I believe in response to the 30x30 obligation that the UK signed up to that we have requirements to ensure we protect 30% of our land by 2030.  I believe the Nature Recovery Strategy which is a Berkshire wide strategy run by Windsor and Maidenhead is part of this.  Does WBC foresee any issues or conflicts allowing a local authority completely surrounded by green belt land making biodiversity decisions for Wokingham Borough?

 

Answer:

Thank you for your question.  The 30 by 30 challenge is the objective of the global community to conserve 30% of terrestrial and marine habitat by 2030. The UK pledged to meet this objective along with nearly 200 other countries.

 

In the UK some 17% of terrestrial and 8% of marine areas are currently under some form of environmental protection and the challenge nationally is to increase that protection, by identifying new areas deserving of similar protection using the means provided through current legislation.  Our marine environment is an area of national focus, where detailed consideration is currently being given to the designation of new marine parks.

 

However, at a local level, local authorities have a key role to play in identifying additional areas deserving of habitat protection and in identifying areas where landscape and habitat rejuvenation should be considered.  In Berkshire the local authorities are working together to deliver a Local Nature Recovery Strategy (LNRS) for the county, with the intention for the final strategy to be published in Autumn 2024.  The Royal Borough of Windsor and Maidenhead has taken on the role of being designated the ‘responsible authority’, with a wide group of representatives working collegiately on the steering group, including Wokingham Borough Council.  The work does not enable the Royal Borough or any other party to make decisions on behalf of Wokingham.

 

I should also clarify that Green Belt is not an environmental designation and has no purpose or status in law as protection to local landscape or habitat.
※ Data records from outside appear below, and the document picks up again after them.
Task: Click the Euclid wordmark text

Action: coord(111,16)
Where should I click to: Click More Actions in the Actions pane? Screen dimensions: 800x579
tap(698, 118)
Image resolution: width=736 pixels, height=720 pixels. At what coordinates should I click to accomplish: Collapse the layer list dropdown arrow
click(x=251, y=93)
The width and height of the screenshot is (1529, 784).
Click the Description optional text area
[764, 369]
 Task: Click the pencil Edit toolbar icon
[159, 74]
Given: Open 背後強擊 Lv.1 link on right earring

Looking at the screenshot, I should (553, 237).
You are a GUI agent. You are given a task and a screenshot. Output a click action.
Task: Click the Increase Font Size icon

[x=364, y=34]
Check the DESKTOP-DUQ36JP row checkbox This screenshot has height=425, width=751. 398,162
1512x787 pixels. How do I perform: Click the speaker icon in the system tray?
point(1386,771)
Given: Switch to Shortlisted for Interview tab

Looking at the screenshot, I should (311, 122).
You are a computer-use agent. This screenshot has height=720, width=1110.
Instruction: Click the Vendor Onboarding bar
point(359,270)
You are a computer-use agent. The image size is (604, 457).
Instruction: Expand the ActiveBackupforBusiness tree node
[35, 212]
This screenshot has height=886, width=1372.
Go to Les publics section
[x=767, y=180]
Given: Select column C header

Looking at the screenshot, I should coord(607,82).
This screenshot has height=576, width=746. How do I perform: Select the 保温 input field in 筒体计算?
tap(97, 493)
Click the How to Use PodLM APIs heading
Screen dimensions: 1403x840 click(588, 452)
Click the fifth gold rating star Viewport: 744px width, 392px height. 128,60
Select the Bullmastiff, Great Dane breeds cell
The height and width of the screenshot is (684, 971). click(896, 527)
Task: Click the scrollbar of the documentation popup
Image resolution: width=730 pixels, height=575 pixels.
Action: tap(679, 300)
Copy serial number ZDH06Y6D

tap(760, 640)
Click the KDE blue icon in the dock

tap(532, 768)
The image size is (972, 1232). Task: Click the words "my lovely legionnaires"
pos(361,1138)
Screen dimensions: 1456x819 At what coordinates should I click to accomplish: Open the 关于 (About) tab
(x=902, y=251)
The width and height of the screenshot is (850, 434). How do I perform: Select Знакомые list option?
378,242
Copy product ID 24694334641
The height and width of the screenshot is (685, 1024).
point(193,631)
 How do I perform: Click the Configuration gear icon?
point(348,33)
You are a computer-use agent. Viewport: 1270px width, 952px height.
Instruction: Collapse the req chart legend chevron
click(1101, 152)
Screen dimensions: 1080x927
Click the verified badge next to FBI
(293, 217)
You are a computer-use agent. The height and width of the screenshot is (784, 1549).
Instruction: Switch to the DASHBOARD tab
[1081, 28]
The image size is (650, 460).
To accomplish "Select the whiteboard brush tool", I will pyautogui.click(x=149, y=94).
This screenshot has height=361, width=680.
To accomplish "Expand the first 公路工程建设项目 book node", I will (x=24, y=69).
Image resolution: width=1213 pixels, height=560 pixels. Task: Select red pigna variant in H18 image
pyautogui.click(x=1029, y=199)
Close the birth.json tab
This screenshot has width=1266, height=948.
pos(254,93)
Green Belt has very different statutory purposes, which are set out in the National Planning Policy Framework.

 

Supplementary Question:

The Berkshire Local Nature Partnership has mapped biodiversity opportunity areas across Berkshire.  Wokingham Borough fares poorly with regards to this, but we do have two and they follow the River Loddon.  Based on a previous response to question Councillor Ian Shenton intimated that biodiversity remediation would be targeted where it would be most effective.  These biodiversity opportunity areas are, I assume, likely places.  A significant area of land in one of these BOAs is a current hot topic for the LPU.  It is an area of land which the landowner is keen to sell for housing, and it comes as no surprise when looking at the stakeholders in the Berkshire Nature Recovery Strategy Steering Group, one of them is the University of Reading, the same landowner whose business model is trying to sell off land in only one of two Biodiversity Opportunity Areas in the whole of Wokingham Borough.  I am sure their vested interest is in keeping the price of their land high.  I see this as a potential conflict of interest.  Does Wokingham Borough Council agree with my appraisal of the situation with regards to the University of Reading, or does it condone the University of Reading’s representatives’ inclusion in the Steering Group?

 

Supplementary Answer:

I cannot comment on anything to do with the University of Reading land as far as housing is concerned.  I can only comment from an environmental perspective.  It is very early in the process of developing the local Nature Recovery Strategy, and there is an awful lot of work still to do.